I want to develop a SOAP client using CXF to connect to SharePoint. The authentication scheme is NTLM.
I am blocked on a scenario where the logged-in user of a machine (on which the SOAP client is being run) has access to SharePoint. The CXF soap client always uses the logged-in user. I want to specify some other user credentials (not the logged-in).
As CXF uses in-JDK HttpURLConnection; and what I have read about HttpURLConnection is, it bypasses the specified credentials when the logged-in user is NTLM authenticated.

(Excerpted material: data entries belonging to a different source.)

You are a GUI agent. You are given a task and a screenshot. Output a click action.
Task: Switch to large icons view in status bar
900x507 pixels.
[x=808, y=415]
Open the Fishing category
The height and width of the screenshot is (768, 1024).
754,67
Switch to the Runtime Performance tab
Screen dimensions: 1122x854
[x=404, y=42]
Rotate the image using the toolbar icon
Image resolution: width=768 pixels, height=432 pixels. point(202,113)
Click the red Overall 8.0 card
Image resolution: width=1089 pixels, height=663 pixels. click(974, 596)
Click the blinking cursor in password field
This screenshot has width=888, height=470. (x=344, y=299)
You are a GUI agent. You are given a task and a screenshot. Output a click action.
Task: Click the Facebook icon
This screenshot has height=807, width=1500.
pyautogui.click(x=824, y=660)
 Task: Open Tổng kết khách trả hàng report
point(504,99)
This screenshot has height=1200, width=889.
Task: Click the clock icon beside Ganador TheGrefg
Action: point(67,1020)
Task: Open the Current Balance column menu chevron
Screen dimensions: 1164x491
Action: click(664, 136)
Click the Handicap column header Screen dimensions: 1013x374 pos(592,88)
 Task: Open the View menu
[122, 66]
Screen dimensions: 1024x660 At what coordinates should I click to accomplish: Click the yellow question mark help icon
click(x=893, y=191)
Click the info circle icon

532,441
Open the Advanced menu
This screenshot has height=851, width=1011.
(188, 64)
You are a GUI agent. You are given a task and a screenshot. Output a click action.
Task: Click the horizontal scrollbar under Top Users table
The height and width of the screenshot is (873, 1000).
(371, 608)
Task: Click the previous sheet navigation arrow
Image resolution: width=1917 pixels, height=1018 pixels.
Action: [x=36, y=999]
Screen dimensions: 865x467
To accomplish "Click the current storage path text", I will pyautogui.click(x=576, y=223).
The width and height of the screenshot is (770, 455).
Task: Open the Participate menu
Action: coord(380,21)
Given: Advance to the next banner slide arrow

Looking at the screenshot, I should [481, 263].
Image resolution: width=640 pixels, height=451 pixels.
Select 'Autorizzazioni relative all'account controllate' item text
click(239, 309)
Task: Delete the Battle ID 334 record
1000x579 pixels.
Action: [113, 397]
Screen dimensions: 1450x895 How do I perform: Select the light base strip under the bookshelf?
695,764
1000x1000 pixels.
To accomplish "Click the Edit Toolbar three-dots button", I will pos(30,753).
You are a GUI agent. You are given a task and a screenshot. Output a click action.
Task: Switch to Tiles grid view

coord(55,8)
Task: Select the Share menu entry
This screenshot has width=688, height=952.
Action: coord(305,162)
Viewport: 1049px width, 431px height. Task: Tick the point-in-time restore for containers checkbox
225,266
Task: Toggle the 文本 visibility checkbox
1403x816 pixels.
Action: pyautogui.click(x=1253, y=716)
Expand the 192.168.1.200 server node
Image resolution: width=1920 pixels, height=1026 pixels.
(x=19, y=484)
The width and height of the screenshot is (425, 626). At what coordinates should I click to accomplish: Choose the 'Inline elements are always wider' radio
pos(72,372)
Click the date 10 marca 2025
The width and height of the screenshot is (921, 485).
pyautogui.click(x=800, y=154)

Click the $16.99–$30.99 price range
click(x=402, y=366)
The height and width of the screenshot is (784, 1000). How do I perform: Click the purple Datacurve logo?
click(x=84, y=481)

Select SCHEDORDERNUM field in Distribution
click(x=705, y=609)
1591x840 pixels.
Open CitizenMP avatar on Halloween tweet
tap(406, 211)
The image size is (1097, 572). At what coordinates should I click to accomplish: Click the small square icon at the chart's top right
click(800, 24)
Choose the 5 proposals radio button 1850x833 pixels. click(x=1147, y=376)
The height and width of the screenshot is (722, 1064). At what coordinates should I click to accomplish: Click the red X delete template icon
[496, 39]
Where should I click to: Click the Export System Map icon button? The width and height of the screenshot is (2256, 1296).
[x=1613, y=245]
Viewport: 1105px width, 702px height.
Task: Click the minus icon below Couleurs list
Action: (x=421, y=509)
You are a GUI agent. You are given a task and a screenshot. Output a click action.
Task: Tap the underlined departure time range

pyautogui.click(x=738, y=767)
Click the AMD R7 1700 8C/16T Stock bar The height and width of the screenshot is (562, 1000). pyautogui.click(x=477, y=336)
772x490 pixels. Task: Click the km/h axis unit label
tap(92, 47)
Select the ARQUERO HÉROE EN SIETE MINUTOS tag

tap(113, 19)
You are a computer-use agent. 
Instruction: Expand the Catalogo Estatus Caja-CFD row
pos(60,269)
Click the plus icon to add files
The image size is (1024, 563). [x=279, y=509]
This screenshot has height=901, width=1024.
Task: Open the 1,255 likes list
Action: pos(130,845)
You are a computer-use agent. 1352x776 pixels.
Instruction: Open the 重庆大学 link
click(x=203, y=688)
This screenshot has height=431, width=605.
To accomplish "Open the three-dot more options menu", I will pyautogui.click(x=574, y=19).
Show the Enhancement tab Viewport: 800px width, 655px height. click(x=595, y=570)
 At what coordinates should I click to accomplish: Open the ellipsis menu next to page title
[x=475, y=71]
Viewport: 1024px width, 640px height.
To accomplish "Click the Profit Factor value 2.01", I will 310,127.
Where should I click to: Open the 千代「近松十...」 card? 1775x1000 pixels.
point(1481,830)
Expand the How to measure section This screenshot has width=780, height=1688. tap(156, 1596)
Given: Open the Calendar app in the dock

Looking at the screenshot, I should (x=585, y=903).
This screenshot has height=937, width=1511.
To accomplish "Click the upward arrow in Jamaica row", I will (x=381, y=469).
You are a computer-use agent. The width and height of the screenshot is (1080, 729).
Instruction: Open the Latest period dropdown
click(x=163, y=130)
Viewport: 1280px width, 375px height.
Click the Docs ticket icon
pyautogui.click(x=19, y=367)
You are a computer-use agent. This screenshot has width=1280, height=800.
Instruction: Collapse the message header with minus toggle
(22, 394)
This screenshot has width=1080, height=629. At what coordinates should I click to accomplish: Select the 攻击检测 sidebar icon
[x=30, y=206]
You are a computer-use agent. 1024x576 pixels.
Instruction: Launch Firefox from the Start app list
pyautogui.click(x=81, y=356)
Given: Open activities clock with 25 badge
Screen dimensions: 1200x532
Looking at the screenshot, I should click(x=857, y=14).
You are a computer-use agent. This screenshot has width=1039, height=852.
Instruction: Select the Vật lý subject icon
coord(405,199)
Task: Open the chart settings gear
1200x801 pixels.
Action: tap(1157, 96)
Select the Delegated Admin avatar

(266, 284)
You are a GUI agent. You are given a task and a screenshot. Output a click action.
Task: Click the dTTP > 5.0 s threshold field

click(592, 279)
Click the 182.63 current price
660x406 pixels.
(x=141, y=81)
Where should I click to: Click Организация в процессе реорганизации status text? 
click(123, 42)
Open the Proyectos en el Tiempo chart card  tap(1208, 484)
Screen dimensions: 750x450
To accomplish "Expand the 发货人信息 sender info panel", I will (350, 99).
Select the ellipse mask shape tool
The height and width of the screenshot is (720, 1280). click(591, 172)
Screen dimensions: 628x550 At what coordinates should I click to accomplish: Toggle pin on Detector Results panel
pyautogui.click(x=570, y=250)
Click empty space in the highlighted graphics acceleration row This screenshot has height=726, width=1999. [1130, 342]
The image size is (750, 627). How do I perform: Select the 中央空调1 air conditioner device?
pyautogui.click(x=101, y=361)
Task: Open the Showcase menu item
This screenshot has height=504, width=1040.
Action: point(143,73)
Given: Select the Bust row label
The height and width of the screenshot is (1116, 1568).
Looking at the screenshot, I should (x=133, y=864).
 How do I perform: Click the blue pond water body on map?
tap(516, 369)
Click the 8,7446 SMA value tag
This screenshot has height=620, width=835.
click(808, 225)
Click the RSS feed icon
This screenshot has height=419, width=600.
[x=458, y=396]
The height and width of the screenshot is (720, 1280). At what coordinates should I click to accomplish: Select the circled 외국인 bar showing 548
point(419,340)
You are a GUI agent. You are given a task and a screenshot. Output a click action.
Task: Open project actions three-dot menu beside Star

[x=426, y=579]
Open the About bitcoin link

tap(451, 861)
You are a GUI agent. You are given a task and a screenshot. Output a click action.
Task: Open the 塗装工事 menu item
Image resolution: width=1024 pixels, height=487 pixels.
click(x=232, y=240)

Codes were tried on CXF version 2.7.11.
Solutions that I have tried out:
1) Setting Conduit authorization
String username = "user";
String password = "password";
JaxWsProxyfactoryBean factory1 = new JaxWsProxyfactoryBean();
factory1.setServiceClass(WebsSoap.class);
factory1.setAddress(url);
factory1.setUsername(username);
factory1.setPassword(password);
WebsSoap service = (WebsSoap) factory1.create();
Client client = ClientProxy.getClient(service);
HTTPconduit conduit = (HTTPconduit) client.getconduit();
conduit.getAuthorization().setAuthorizationType("NTLM");
conduit.getAuthorization().setUserName(username);
conduit.getAuthorization().setPassword(password);
HTTPClientPolicy httpClientPolicy = new HTTPClientPolicy();
httpClientPolicy.setConnectionTimeout(36000);
httpClientPolicy.setAllowChunking(false);
conduit.setClient(httpClientPolicy);
service.getWeb(".");
Problem:
This does not work for the scenario specified above, as it always uses the logged-in credentials. And when I specify invalid credentials, it does not fail.
2) AsyncHTTPConduit
Another solution is to use AsyncHTTPConduit that uses HttpAsyncClient instead of HttpURLConnection. This is beacuse HTTP components do not bypass specified credentials and logged-in user can be ignored (I have successfully verified this with a test client using HttpClient).
Below is the code snippet::
Bus bus = BusFactory.getDefaultBus();
bus.setProperty( "use.async.http.conduit", "true" );
Client client = ClientProxy.getClient( service );
HTTPConduit http = (HTTPConduit)client.getConduit();
if ( http instanceof AsyncHTTPConduit ) {
AsyncHTTPConduit conduit = (AsyncHTTPConduit)http;
DefaultHttpAsyncClient defaultHttpAsyncClient;
try {
defaultHttpAsyncClient = conduit.getHttpAsyncClient();
}
catch ( IOException exception ) {
throw new RuntimeException( exception );
}
defaultHttpAsyncClient.getCredentialsProvider().setCredentials( AuthScope.ANY,
new NTCredentials( "username", "password", "", "domain" ) );
conduit.getClient().setAllowChunking( false );
conduit.getClient().setAutoRedirect( true );
}
Problem:
Above code throws error:
Authorization loop detected on conduit.
The above code snapshot shows the usage of DefaultHttpAsyncClient which is deprecated now and CloseableHttpAsyncClient is to be used instead. But CloseableHttpAsyncClient does not provide a way to specify credentials to an already existing CloseableHttpAsyncClient object. Not sure how to use CloseableHttpAsyncClient in this scenario.
3) Other solutions
The other solution that I tried out is to use sun.net.www.protocol.http.ntlm.NTLMAuthenticationCallback, to bypass logged-in user authentication, as mentioned here. Use this approach along with solution #1 mentioned above. This works as expected for valid/invalid credentials, and the code bypasses the logged-in credentials :). But when I specify invalid credentials, I do not get HTTP 401 error, instead I get
Could not send message, server reached max retries 20
I am trying to avoid this solution because it uses java’s internal package and there is no way to determine HTTP 401 error directly.
What can I do to arrive at a complete solution?